Я понимаю, что сигнатура ECDSA состоит из двух целых чисел S и R, длина битов которых равна размеру кривой. Кроме того, 6-7 байт, кажется, добавляются, когда я пытаюсь создать подпись, считывая размер из cygwin wc -cкоманды. Я читал во многих местах, что эти издержки могут варьироваться - поэтому мы теряем предсказуемость длины подписи.

Возможное решение - извлечь S и R и передать в двоичном (?) Виде - как поток битов. Я не уверен, возможно ли это, потому что я предполагаю, что он теряет совместимость с библиотекой OpenSSL. Таким образом, нам нужно будет повернуть процесс вспять, построив сигнатуру, используя S и R в кодировке, которую OpenSSL примет.
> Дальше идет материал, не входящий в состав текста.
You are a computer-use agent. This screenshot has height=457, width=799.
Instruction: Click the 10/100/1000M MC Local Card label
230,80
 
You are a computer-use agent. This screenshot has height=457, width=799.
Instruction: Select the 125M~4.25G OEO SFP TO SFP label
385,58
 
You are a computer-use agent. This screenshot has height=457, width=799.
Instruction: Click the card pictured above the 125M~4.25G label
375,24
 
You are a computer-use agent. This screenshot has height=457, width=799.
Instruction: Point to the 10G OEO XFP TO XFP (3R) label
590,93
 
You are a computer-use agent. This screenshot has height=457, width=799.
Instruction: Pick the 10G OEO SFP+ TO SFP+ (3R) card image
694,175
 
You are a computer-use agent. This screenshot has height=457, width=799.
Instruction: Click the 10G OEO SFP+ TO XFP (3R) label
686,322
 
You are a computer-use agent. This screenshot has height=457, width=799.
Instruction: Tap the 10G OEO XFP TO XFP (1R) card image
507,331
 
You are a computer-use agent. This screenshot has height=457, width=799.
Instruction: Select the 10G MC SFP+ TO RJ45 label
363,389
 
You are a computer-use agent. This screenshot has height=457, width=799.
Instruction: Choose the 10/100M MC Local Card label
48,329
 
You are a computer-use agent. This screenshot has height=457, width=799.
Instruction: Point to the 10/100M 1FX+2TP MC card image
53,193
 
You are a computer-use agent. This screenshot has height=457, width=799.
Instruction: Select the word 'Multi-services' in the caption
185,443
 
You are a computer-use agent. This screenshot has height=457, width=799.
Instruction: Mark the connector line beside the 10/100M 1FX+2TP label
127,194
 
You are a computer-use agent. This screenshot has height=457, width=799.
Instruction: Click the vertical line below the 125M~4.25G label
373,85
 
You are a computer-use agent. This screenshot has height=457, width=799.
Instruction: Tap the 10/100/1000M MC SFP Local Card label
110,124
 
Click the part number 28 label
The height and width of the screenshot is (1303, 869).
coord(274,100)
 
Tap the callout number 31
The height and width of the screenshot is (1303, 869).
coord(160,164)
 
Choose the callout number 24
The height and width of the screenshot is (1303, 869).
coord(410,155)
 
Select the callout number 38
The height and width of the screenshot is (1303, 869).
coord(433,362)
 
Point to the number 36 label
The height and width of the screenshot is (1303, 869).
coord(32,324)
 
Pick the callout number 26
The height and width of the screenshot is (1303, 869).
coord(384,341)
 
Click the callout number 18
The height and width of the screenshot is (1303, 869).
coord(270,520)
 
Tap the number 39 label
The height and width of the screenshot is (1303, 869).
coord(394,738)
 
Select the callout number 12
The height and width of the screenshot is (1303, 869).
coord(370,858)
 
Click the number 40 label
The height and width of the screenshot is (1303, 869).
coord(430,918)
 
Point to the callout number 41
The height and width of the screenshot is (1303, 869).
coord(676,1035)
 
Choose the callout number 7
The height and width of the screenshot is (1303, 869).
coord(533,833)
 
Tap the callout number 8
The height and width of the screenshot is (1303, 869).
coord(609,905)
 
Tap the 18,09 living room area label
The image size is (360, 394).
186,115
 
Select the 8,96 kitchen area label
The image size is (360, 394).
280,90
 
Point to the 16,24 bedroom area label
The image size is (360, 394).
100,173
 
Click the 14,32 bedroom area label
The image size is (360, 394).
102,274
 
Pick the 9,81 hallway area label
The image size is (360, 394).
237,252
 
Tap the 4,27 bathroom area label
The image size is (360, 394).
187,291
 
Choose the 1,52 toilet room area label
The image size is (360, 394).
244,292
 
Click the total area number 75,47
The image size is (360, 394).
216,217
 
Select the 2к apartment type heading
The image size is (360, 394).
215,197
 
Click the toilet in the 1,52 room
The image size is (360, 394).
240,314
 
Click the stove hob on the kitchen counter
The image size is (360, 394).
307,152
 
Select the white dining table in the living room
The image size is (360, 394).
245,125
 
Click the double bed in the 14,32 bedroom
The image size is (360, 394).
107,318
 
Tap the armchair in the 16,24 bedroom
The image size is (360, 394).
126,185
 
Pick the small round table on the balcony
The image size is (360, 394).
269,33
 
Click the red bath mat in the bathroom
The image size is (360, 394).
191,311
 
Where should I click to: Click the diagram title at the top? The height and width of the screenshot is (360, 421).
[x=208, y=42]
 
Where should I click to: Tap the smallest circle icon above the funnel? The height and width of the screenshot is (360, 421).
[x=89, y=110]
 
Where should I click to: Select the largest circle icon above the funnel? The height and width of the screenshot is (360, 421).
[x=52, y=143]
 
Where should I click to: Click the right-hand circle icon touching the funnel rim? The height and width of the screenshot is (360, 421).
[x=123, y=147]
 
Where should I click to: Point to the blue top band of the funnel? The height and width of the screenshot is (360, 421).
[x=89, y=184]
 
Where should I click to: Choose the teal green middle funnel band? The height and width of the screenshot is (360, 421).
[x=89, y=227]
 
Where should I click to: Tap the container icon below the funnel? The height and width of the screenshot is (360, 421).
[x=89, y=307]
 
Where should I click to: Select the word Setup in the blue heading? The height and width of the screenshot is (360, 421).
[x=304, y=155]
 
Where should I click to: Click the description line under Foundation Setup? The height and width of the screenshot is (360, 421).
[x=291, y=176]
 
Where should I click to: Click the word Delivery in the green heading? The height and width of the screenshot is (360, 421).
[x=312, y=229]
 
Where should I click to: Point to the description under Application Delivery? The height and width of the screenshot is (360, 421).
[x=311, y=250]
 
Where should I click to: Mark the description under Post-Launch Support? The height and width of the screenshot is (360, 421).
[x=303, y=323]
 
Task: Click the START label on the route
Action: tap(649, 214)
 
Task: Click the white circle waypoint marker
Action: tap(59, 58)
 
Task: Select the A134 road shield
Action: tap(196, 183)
Я заметил, что -binaryв OpenSSL есть опция, которая дает мне пустой файл. Я предположил, что был на неправильном пути.

2
R и S должны быть в кодировке DER. Вы можете извлечь их и отправить их «сырыми» и перекодировать их на другом конце. В случае, если какое-либо значение слишком мало (вероятность составляет $ 2 ^ {- 8} = 1/256 $), вы можете обнулить их до максимального размера (то есть размера кривой). [Смотрите медведя для некоторых деталей] (http://crypto.stackexchange.com/a/1797/23623) SEJPM 8 лет назад 0
Спасибо, если декодирование / повторное кодирование работает, это было бы здорово. Тем не менее, посмотрев статью, я не уверен в следующем: 1) Действительно ли возможно декодировать из DER и получать только S и R - как насчет метаданных OpenSSL / других библиотек - их нет? Если есть метаданные, я предполагаю, что они должны быть сохранены, но я был бы счастлив, если бы это не так. 2) Правильно ли я считаю, что DER декодирует стандартное действие, поэтому я могу просто погуглить его, чтобы найти стандартные библиотеки? Я был бы очень признателен за дальнейшую разработку. У меня ограниченный опыт подобных реализаций. BenM 8 лет назад 0
1) Я не уверен, я еще этого не сделал. Но вы можете посмотреть, что дает вам ваш декодер DER, и выяснить, что вам нужно (вероятно, два целых числа в последовательности, которые имеют правильный размер. Если есть метаданные, это, скорее всего, будет что-то вроде кривой-информации, которая вы можете восстановить на другом конце (я полагаю). 2) Да, [декодирование DER] (https://en.wikipedia.org/wiki/Distinguished_Encoding_Rules) является очень стандартной операцией, и у вас не будет проблем с поиском декодеров ( Я надеюсь). SEJPM 8 лет назад 0

1 ответ на вопрос

3
Frode

I know it's old, but I've spent some time trying to figure out the same question lately, so here's an answer of sorts.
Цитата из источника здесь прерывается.